MANHATTAN, Kan. -- A Kansas State University-led team is researching ways to stop the spread of norovirus, a contagious stomach illness that infects one in 15 Americans each year, according to the Centers for Disease Control and Prevention.
Dr. Kyeong-Ok Chang, associate professor of diagnostic medicine and pathobiology, is leading researchers as they develop an antiviral drug for market use. The team -- supported by a five-year $5.1 million National Institutes of Health grant -- has identified and is further testing several protease inhibitors with potential for preventing and treating norovirus infection.
Norovirus is the most common form of viral gastroenteritis. It is often called the stomach bug because it causes vomiting and diarrhea for several days. A new Sydney strain of norovirus emerged last year and the Centers for Disease Control and Prevention recently reported that this new strain is now behind 60 percent of norovirus outbreaks.
"You can control infectious diseases by vaccinations, antibiotics for bacterial agents or antiviral drugs for viral agents," said Chang, who has devoted his career to studying noroviruses and rotaviruses, another form of gastroenteritis. "We know that antibiotics and antiviral drugs are a tremendous help to human health. Our goal is to help the patient."
There is currently no vaccine and no antiviral drug to combat norovirus, Chang said. While several organizations are researching vaccine development, Chang's research team is one of the leading groups studying antiviral drugs as a way to treat norovirus.
"The main focus of our research is antiviral drugs because public awareness to norovirus outbreaks is increasing and so is the demand for ways to control norovirus infection," Chang said. "Our team is one of a few groups that have pioneered antiviral drug development in the norovirus field."
Research collaborators at Kansas State University include Duy Hua, a university distinguished professor of chemistry, and Yunjeong Kim, research assistant professor of diagnostic medicine and pathobiology. Other collaborators include William Groutas, a distinguished professor of chemistry at Wichita State University; and Linda Saif, a distinguished professor in the department of veterinary preventive medicine's food animal health research program at Ohio State University.
Each scientist on the team is contributing expertise to the norovirus drug development project. Hua and Groutas are medicinal chemists and are synthesizing compounds specifically designed to bind a virus protein that is essential for virus survival. Chang and Kim are virologists and are testing those compounds in enzyme assays and cell-based assays to determine their effects on the virus. Saif is a virologist and also tests compounds.
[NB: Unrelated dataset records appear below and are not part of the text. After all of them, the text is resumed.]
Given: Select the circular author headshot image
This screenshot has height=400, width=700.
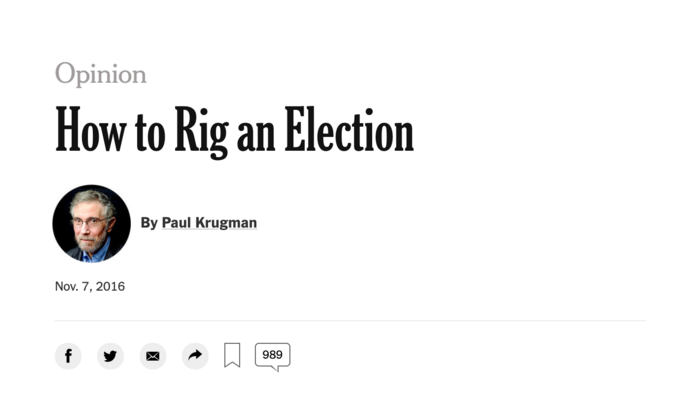Looking at the screenshot, I should coord(91,223).
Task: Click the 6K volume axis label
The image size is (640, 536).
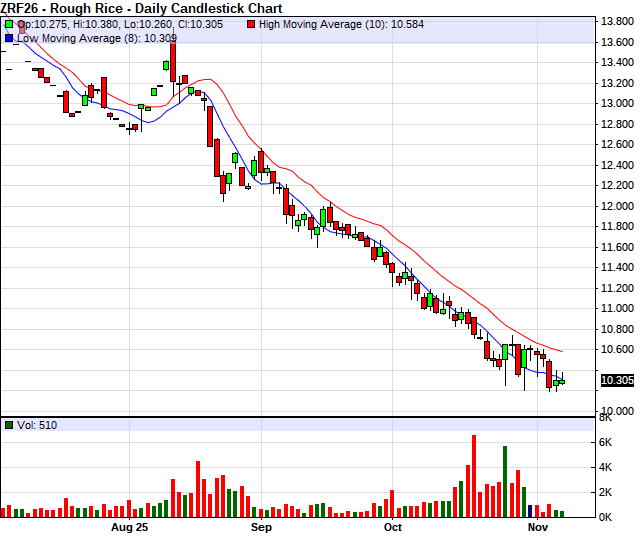Action: [x=607, y=442]
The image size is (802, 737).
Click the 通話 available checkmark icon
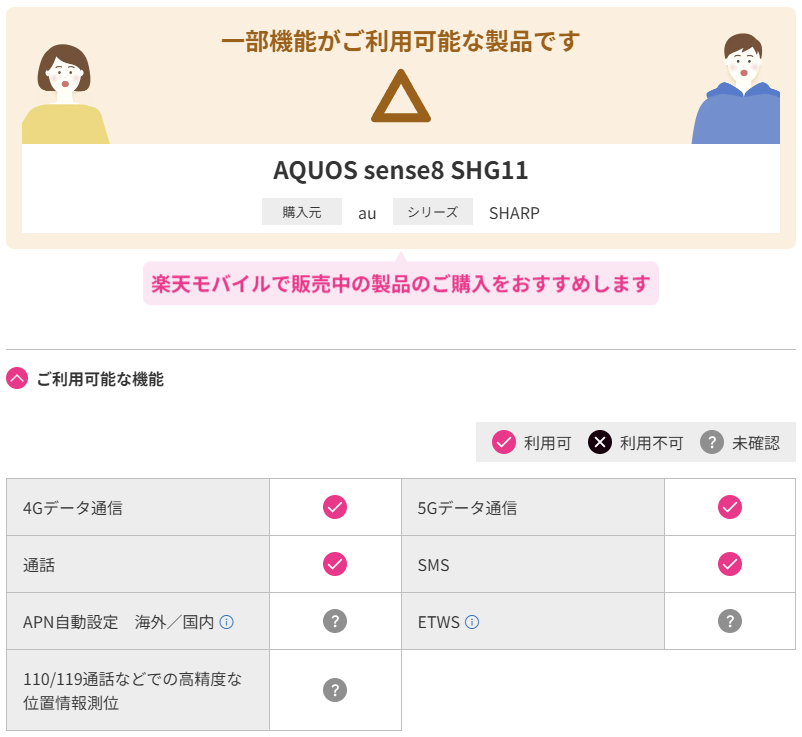tap(335, 564)
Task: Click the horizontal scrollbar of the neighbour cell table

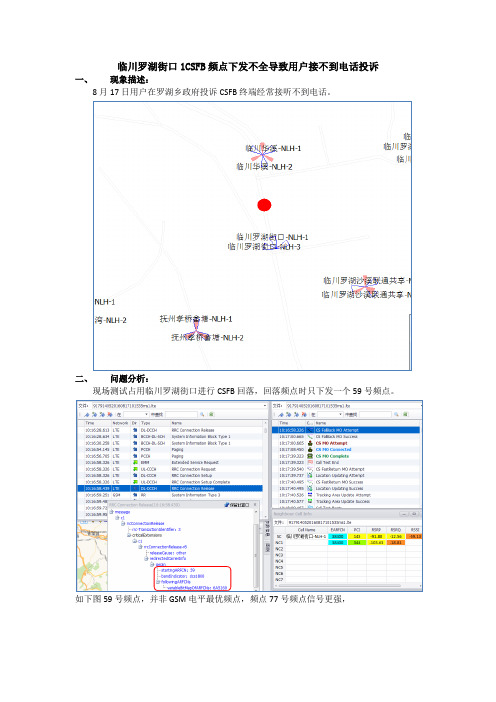Action: (x=339, y=586)
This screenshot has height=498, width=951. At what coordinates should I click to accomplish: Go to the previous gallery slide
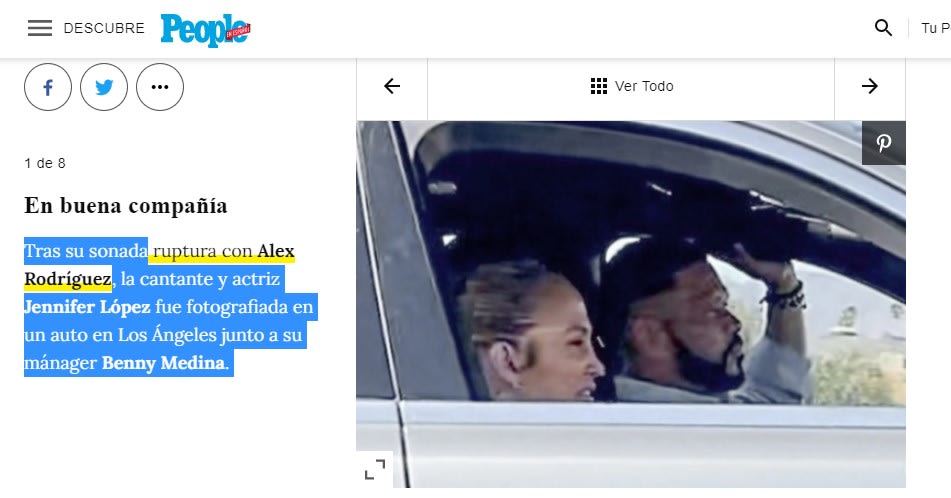[x=392, y=86]
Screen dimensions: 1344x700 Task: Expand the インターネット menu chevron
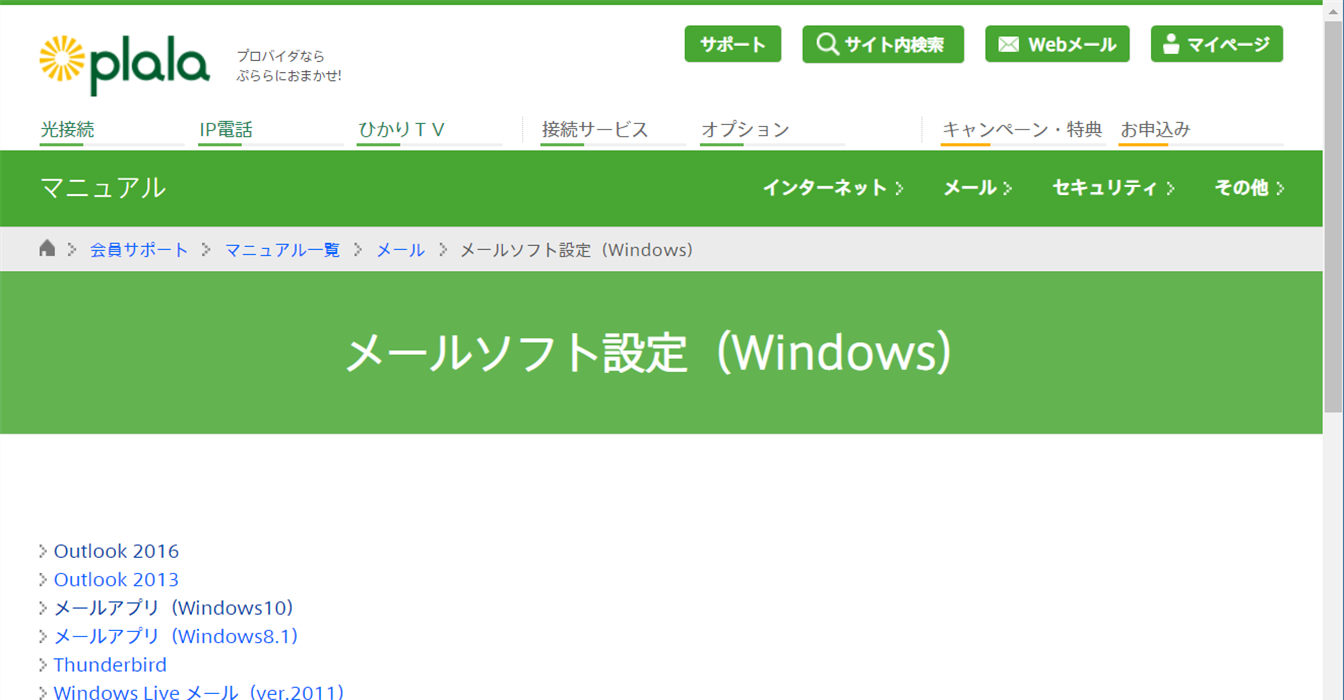point(900,188)
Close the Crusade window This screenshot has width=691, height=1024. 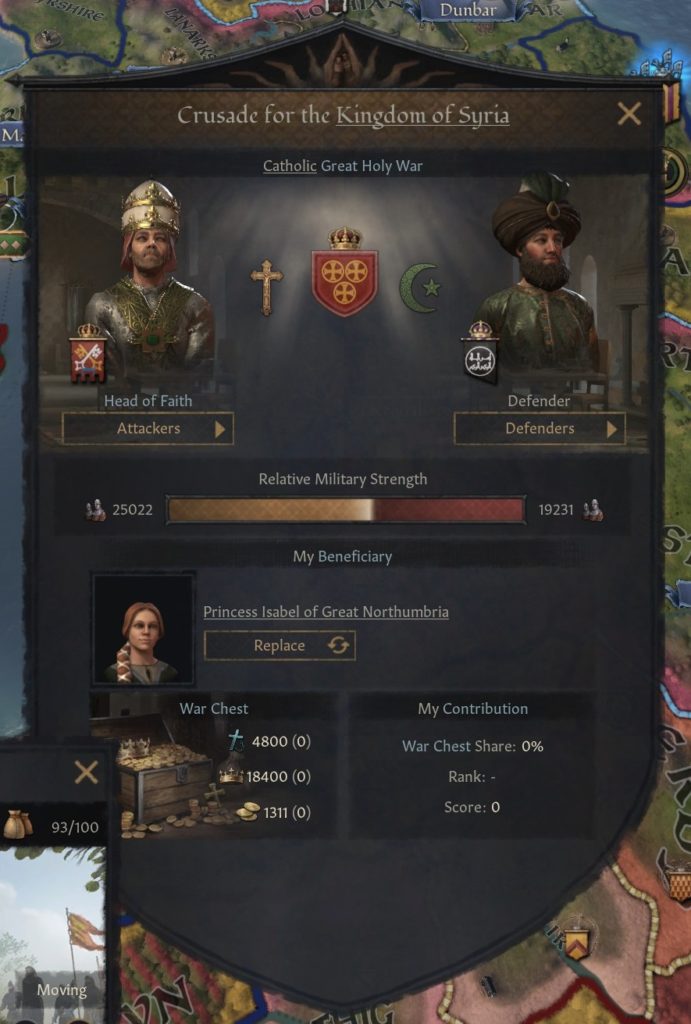(629, 114)
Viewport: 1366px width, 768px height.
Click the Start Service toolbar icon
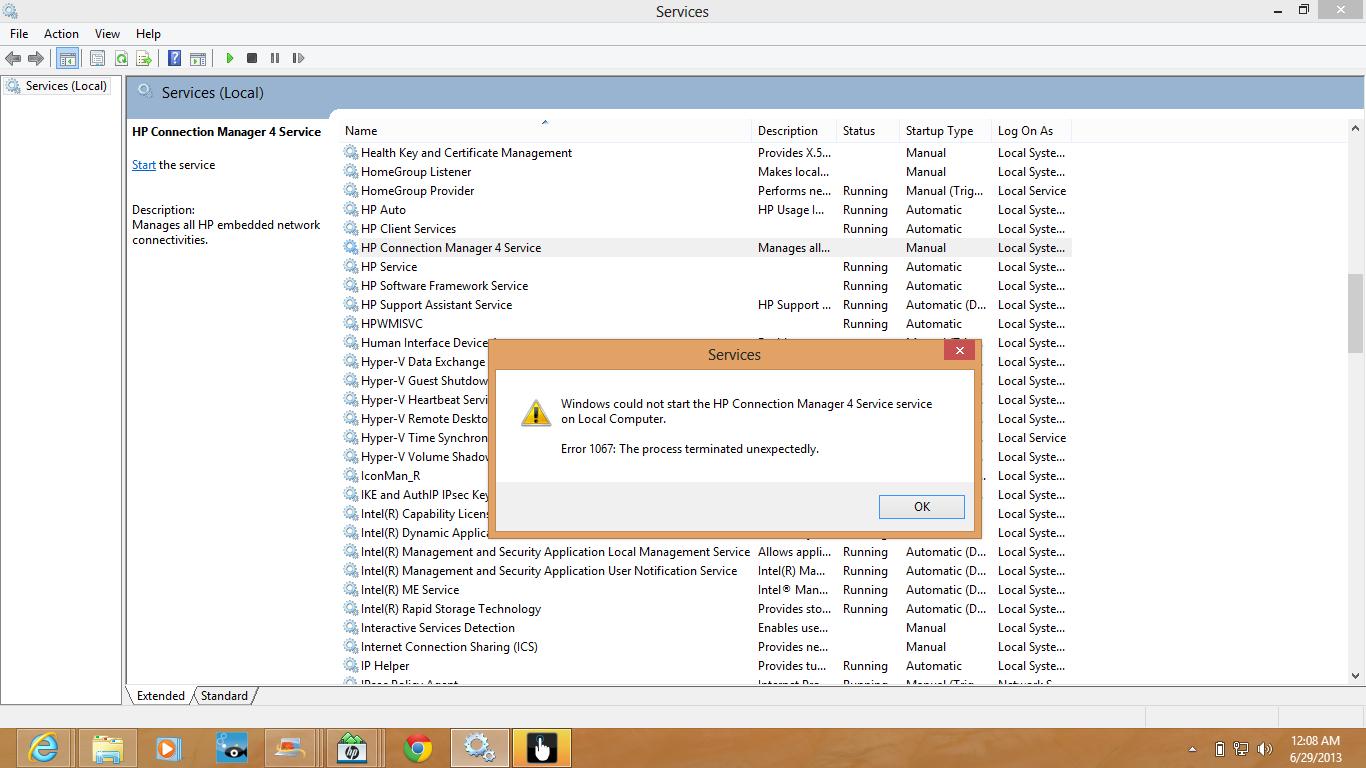(x=230, y=58)
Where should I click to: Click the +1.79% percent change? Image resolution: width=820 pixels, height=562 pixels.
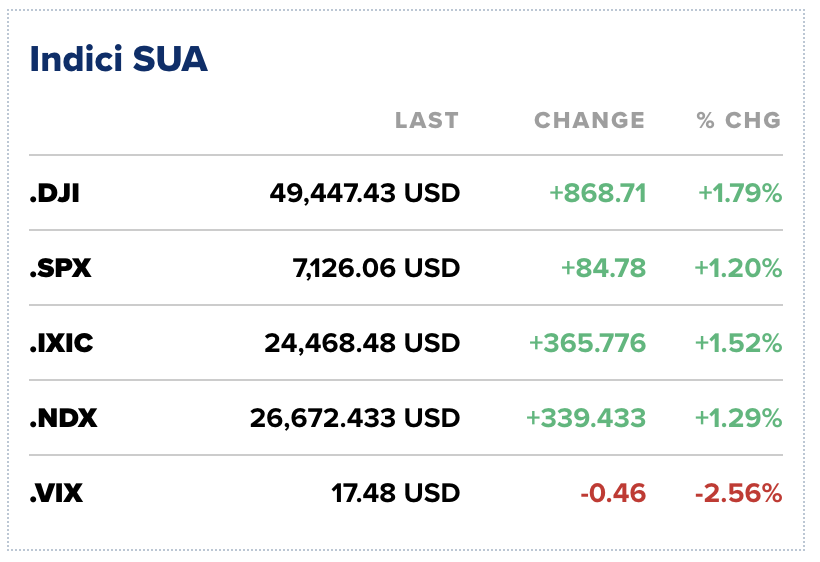739,193
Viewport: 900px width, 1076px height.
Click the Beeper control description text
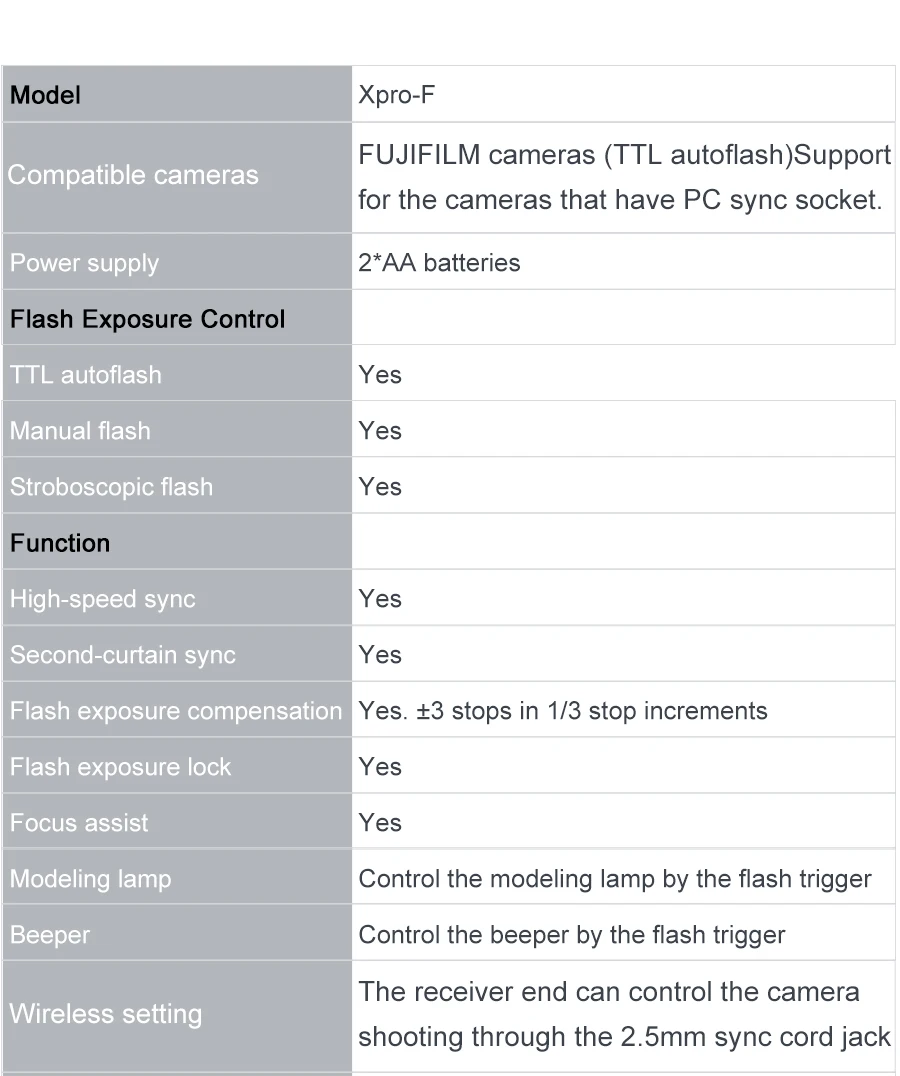point(571,935)
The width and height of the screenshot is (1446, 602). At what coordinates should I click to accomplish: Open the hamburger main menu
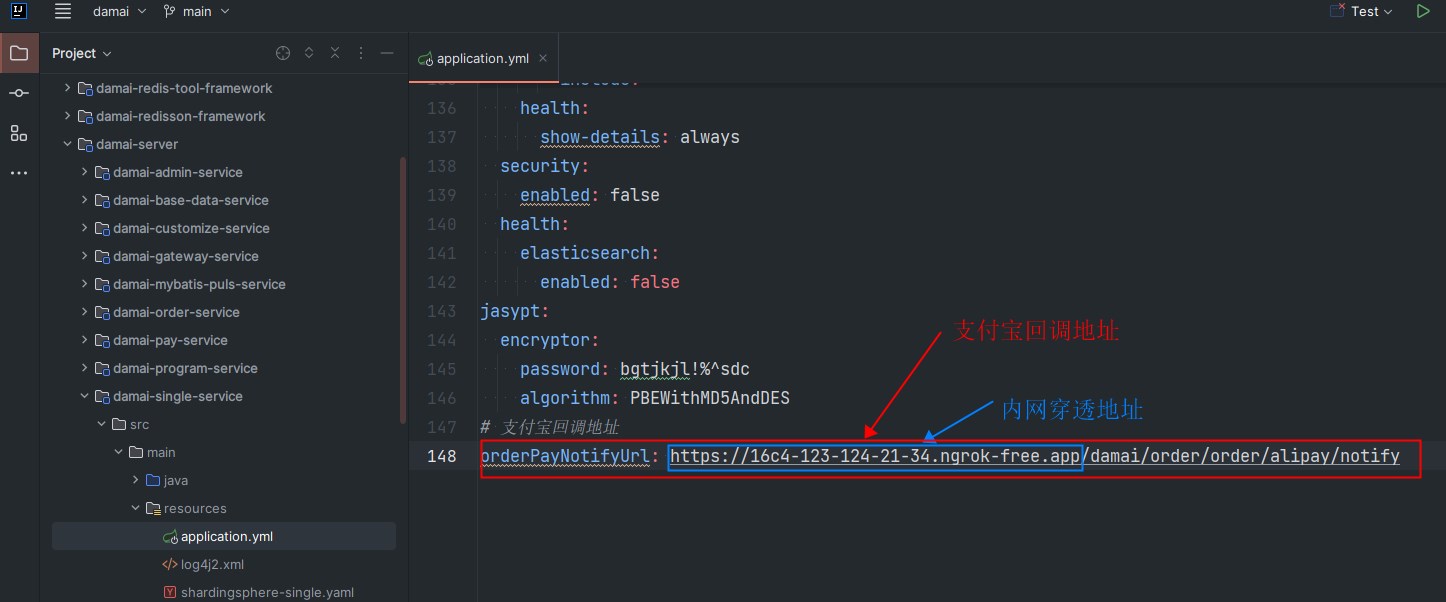pos(63,11)
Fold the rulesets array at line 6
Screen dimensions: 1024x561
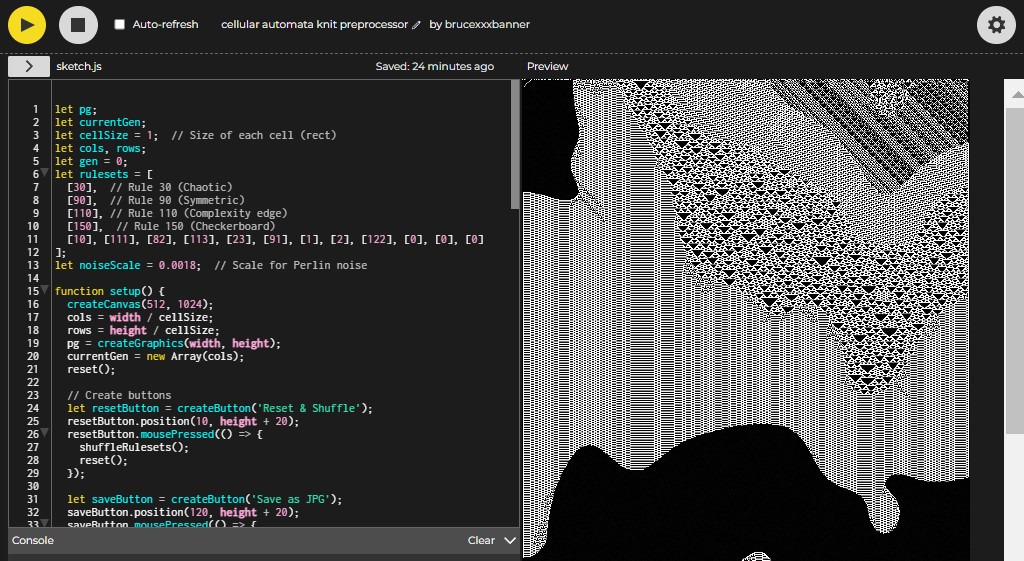point(46,174)
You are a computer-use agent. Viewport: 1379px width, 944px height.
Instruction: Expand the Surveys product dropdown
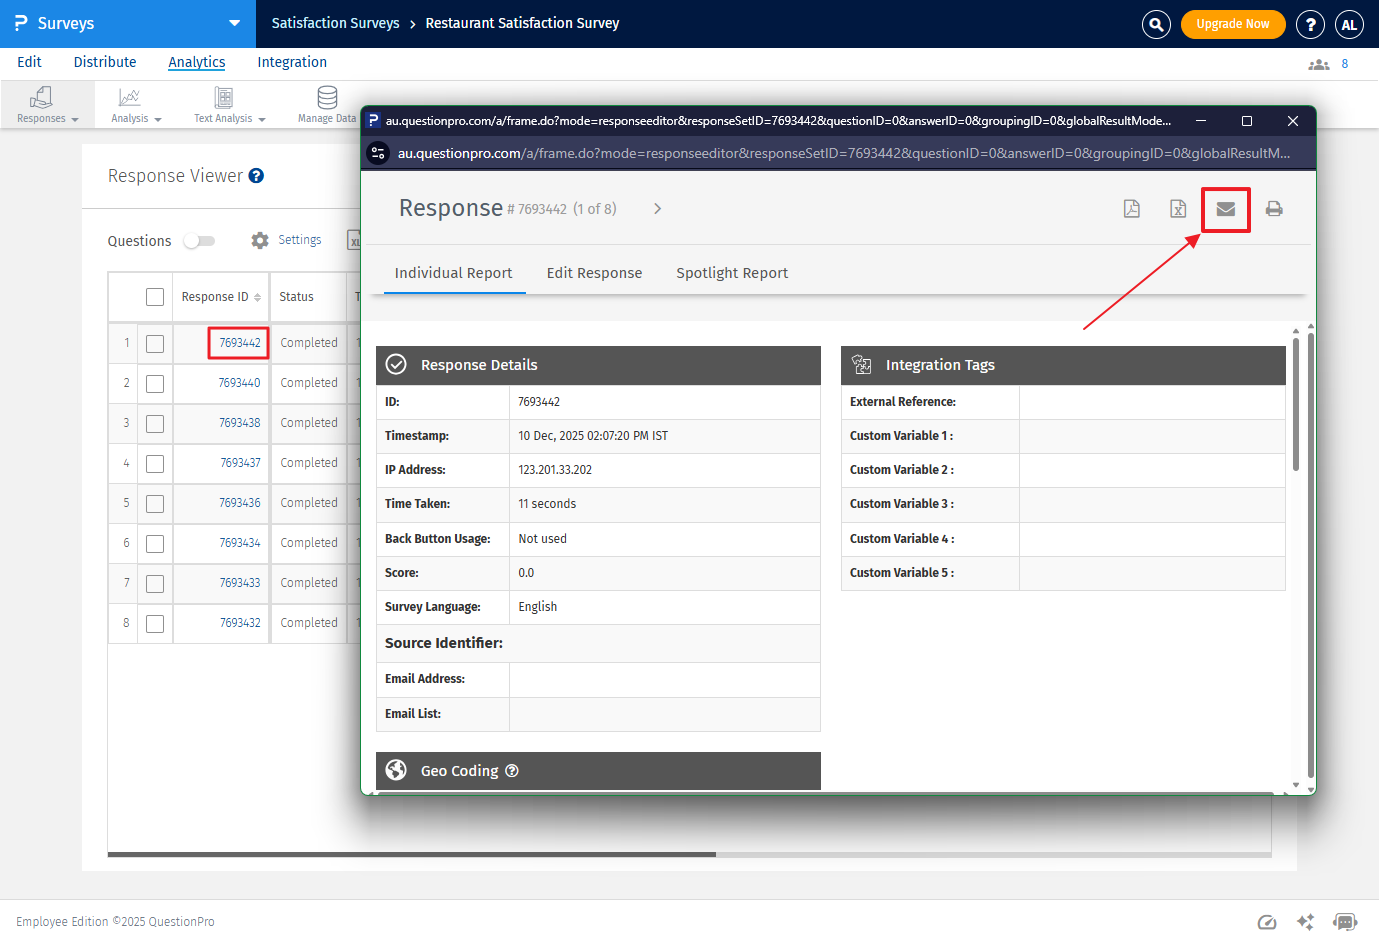[234, 23]
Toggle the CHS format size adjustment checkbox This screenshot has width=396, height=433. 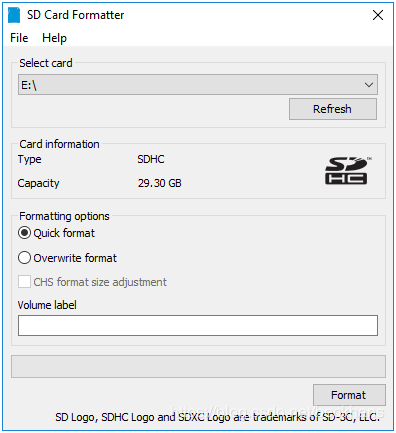point(24,282)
"Unlike most bacteria, viruses can only grow in cells," Chang said. "One of the most important ways to tell if a compound is effective against a virus is to test that compound in cell culture to see if it can inhibit the growth of the virus. However, human norovirus does not grow in cells, which has been a great impediment to the development of vaccines and antiviral drugs. That is why we established cell-based assays ourselves. That's our novelty. That's why we initiated this program from Kansas State University and then we looked for collaborators."
In the past few years, the researchers have studied more than 600 compounds and found several compounds with the best potential for drug development. The researchers also are focusing on protease inhibitors, which could prevent viruses from replicating in cells. Other protease inhibitors exist in the market for treating HIV or hepatitis C virus infections.
"Viral proteases are a very good target for antiviral drug development because a virus cannot replicate without its protease," Chang said. "That's why our research has focused on norovirus proteases and protease inhibitors. We know that certain basic structures on our protease inhibitors are effective at inhibiting norovirus, so we continue to generate more compound derivatives based on these basic structures. A compound needs to be effective in enzyme assay and cell-based assay. The compounds also need to have very good pharmacokinetics. We are confident that our compounds can go further than the laboratory."
The scientists also are performing basic virology studies to advance their work further. They are studying how the compounds bind to the virus protease and inhibit protease function using X-ray crystallography and other enzymology tools. In addition, the scientists are investigating other potential targets for developing anti-norovirus drugs, such as host factors to diversify their approaches to norovirus control.
The researchers have filed a patent application for their research. They have published more than 20 papers in the last four years, including articles in the Journal of Virology, the Journal of Medicinal Chemistry, PLOS Pathogens and several other journals.